Über die Chancen im Handwerk

Erstellt: Samstag, 08.07.2023
Dachdeckermeisterin Rebecca Brandenstein: Als Frau in einer Männer-Domäne

Hat ihren Kindheitstraum verwirklicht: Dachdeckermeisterin Rebecca Brandenstein. Foto: Mirko Luis

Zwar sind Frauen in den sogenannten männertypischen Berufen noch immer unterrepräsentiert. Doch Daten des Statistischen Bundesamtes zeigen, dass immer mehr Frauen Berufe wählen, in denen Männer einst das Sagen hatten - wie etwa im Handwerk, wo die Jobchancen nicht nur wegen des Fachkräftemangels als sehr gut gelten.

Nach Angaben des Zentralverbandes Deutschen des Handwerks (ZDH) wurde 2022 bereits fast jede fünfte erfolgreiche Meisterprüfung (17,9 Prozent) von einer Frau absolviert - und sogar jeder vierte Handwerksbetrieb (24,2 Prozent) von einer Frau geführt. „Das Handwerk war auf dem Gymnasium in den Köpfen nicht so präsent. Wenn meine Freundinnen eine Lehre gemacht haben, dann sind sie eher Krankenschwester geworden“, sagt Rebecca Brandenstein. Die heute 28-Jährige machte ein „Turbo-Abitur“, gehörte sie doch zu den ersten G8-Abiturienten, die ihre Hochschulreife nach der zwölften Jahrgangsstufe in der Tasche hatte. 

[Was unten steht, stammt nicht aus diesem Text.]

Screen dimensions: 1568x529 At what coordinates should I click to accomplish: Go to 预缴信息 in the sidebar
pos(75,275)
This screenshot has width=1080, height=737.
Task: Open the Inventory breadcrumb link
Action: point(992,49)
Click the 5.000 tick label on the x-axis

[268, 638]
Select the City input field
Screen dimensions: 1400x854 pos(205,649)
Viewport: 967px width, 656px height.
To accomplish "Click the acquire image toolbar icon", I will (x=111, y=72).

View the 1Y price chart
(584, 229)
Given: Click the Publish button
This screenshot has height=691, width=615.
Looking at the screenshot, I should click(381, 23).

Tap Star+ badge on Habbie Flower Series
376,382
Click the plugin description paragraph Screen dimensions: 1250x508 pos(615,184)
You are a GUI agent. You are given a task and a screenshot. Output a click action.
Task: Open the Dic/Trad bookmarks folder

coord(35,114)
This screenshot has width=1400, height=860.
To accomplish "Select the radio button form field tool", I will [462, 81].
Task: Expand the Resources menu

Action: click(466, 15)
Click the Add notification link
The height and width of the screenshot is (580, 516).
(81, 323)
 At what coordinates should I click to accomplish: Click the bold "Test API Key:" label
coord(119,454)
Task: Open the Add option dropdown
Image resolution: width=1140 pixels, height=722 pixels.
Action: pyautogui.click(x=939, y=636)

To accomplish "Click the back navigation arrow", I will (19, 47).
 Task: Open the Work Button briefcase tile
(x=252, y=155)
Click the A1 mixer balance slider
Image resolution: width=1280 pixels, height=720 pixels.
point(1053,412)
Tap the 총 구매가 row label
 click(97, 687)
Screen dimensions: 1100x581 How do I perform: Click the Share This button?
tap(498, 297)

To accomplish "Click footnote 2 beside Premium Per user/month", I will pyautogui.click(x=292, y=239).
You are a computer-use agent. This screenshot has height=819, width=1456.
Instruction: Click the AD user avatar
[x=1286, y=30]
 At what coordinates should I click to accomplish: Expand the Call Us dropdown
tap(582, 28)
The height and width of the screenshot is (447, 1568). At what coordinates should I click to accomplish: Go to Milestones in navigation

Doch schon vorher war für sie klar, Dachdeckerin zu werden - so wie ihr 2020 verstorbener Großvater Erich Bug, mit dem sie Gabelstapler fuhr und auf Kirchtürmen unterwegs war. Von ihm erlernte sie, wie sich die Künzellerin erinnert, so manchen handwerklichen Kniff. Aber auch ihr Vater, Jürgen Bug, der sogar Obermeister der hiesigen Dachdecker-Innung ist, prägte die selbstbewusste junge Frau. „Ich habe schon in der Grundschule immer in alle Freundschaftsbücher geschrieben, dass ich mal Dachdeckermeisterin werden möchte“, erzählt sie. Sei ihrer Oma 2009 noch verwehrt gewesen, Dachdeckerin zu werden, wären die Vorbehalte gegenüber Frauen im Handwerk heutzutage vielerorts abgebaut. Dennoch höre man immer noch Sätze wie „Kind, lerne was Richtiges, gehe studieren“. Und hier hat die frisch gebackene Dachdeckermeisterin, die ihren Kindheitstraum mit viel Elan verwirklichen konnte, einen guten Tipp. „Junge Frauen sollten an sich glauben, sich was trauen und die gesellschaftlichen Normen beiseite legen“, sagt sie. Sie selbst habe den eingeschlagenen Weg, der sie darauf vorbereitet, eines Tages den elterlichen Betrieb zu übernehmen, keine Sekunde lang bereut. „Wobei ich schon das Gefühl hatte, mich vor den männlichen Kollegen zu beweisen und zu zeigen: „Ich als Frau bekomme das genauso gut hin wie ihr Männer.“ Eine Sonderbehandlung als Frau habe sie überdies hinaus weder gewollt noch beansprucht.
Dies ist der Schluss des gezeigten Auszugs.